One of the major reasons Github has become the “central blue frowny face” is that they decided to create a social network and provide a Git repository hosting service, with no seperation between the two. This means that the majority of Github users are using Github like SVK with a remote repository & local checkout, and pushing upstream when they’re connected to the interwebs.
Of course, this is a side effect of Git which requires smarts on both the client & server, and Github’s done pretty damn well when it comes to providing a decent Git hosting service. You can understand why everything is centralised, because Github’s workflow is optimised for that.
In contrast, sites like Ohloh.net provide the social aspect of collaborative development, while leaving it up to the developers to maintain their repository. In the case of Ohloh.net, developers can link in their CVS , SVN or Git repositories, which allows others to discover the project and potentially help out. Launchpad has a similar approach with their “Remote Branches”, minus the social interaction.
Github needs to move away from the “one-stop-git-shop” concept, and act more like a smiley out on the edge.
Josh Owens
Is there really an issue here? Github being down did what to you? Stopped you from committing? Stopped you from deploying via github?
This seems like a simple issue to solve… Setup a “server” and put the repo on it, then just add another remote on your local machine and push to it, or setup a cron script to do a pull on the server side.
Don’t fault github or gitorious if you don’t leverage the distributed nature of git.
Nathan de Vries
@Josh Owens: It may help if you read what Tim wrote.
The issue is that Github has centralised a decentralised workflow.
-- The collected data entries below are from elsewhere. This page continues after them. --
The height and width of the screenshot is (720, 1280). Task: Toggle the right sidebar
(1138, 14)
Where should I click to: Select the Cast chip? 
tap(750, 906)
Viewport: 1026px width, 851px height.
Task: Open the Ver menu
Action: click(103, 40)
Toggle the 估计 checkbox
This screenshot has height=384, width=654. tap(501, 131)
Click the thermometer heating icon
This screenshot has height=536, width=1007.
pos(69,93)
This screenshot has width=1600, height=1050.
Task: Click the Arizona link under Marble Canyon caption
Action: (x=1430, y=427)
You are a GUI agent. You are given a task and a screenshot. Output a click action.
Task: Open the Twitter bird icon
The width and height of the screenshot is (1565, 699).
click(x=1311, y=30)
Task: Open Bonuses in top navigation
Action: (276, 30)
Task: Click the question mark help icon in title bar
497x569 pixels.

The example given was that despite 27 people forking the Rails Textmate bundle, all of them were hosted on Github. In the event that Github goes down (which it did), it’s unavailable everywhere.
Josh Owens
Nathan,
Would it make you happy if I wrote a quick script to add into the github post-receive hook field that would auto pull your repo to a publicly available git repo on your box? I mean, it might take 10 minutes to get this great feature, and then we are back to yellow smileys?
Tim,
You want smart nodes? It is pretty easy to use something like god + a ruby script to accomplish this, or even the post-receive script that I mentioned above. Or write a post-commit hook for your own git repo and auto-push to github instead?
Come on guys. Non-issue.
mustache
Github at its simplest solves the biggest problem with dcvs, exposing your repository to other people. Are we supposed to just add a million users to our laptops and let people pull via ssh?
The argument that ‘what if github goes down’ doesn’t even make sense. How is it different if github goes down than if you weren’t using github at all? Either way, your repository isn’t publicly available.
All using github does is add another clone in the cloud that people can pull from on a whim.
mdub
Git, a BETTER better CVS . :-)
slicks
@ Josh:
Would it make you happy if people did the same thing with svn?
The point is that the workflow is still centralized. Everyone using github (as their MAIN sharing medium) is kidding themselves in thinking that they’ve somehow adopted a decentralized workflow. Sure, you can make offline commits while github is down—but if people are tracking you through that one site it won’t matter what you do locally until it’s back up. You could hack your local repo and mirror it somewhere else—sure.. you can do that with just about any SCM with relative ease—but I bet most people won’t find out about the mirror until the centralized server is back up.